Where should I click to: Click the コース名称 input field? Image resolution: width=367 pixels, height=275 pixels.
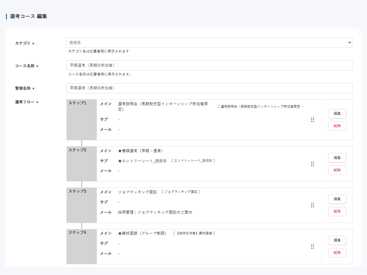tap(209, 65)
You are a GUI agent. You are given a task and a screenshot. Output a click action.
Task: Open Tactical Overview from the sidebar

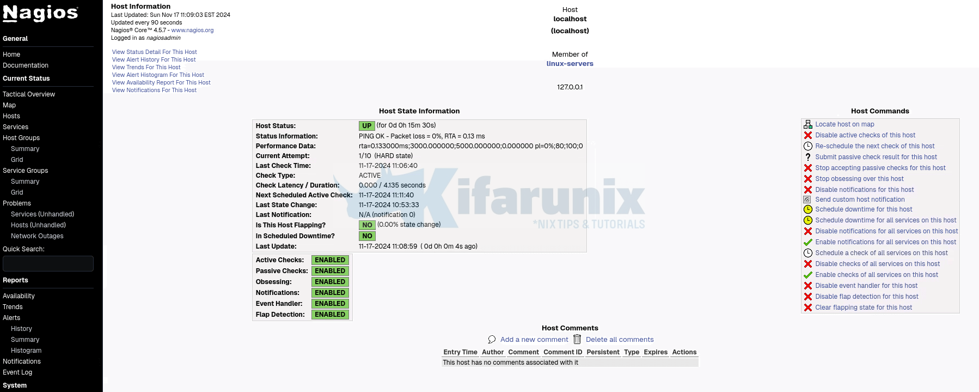[29, 94]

| ABOUT THIS EXERCISE |
When you retype the material above, copy each line exactly and drop whatever images appear in it.

| EXERCISE ANSWER |
Where should I click to: Click the コース名称 input field? Image resolution: width=367 pixels, height=275 pixels.
tap(209, 65)
You are a GUI agent. You are given a task and a screenshot. Output a click action.
Task: Open Tactical Overview from the sidebar

[29, 94]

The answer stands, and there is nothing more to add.